Damaging winds and heavy rain are expected to continue in Western Australia as the state’s south faces the strongest cold front of the year.
More than 400 homes are without power after the storm began to extend across Perth and surrounding regions early on Monday.
Damaging wind gusts of more than 100km/h have been forecast for a warning area spanning from Jurien Bay, 200 kilometres north of Perth, to Bremer Bay, about 500 kilometres southeast of Perth, including Perth, York, Narrogin and Katanning.
Winds were expected to ease temporarily mid-morning before returning later on Monday and persisting throughout Tuesday, the Bureau of Meteorology said.
By midday (local time), emergency services had already answered more than 32 calls for help and State Emergency Service volunteers were making temporary home repairs.
Homes were without power on Monday morning in suburbs including Lower Chittering, Eagle Bay and Wilson.
Sustained showers and heavy rain in isolated areas could lead to flash flooding, with the heaviest rain expected to fall around the Darling Scarp, near Perth.
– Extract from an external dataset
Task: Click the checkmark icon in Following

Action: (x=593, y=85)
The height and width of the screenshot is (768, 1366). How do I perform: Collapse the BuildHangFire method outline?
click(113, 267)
Three-day rain totals of 20-50 millimetres with isolated falls as high as 100 millimetres are possible.
Higher than normal tides and dangerous surf are possible from Shark Bay, about 800 kilometres north of Perth, through to Albany, about 400km south of Perth.
They are expected to continue for several days with the potential for coastal erosion and inundation in low-lying areas such as Riverside Drive in Perth.
The city has already had 117.2 millimetres of rain in first 10 days of July – 82 per cent of its monthly average of 142.3 millimetres.
This is Perth’s wettest start to July since 1965, with rain throughout southwest WA above average so far this year.
A severe weather warning is likely to remain in place until Wednesday morning.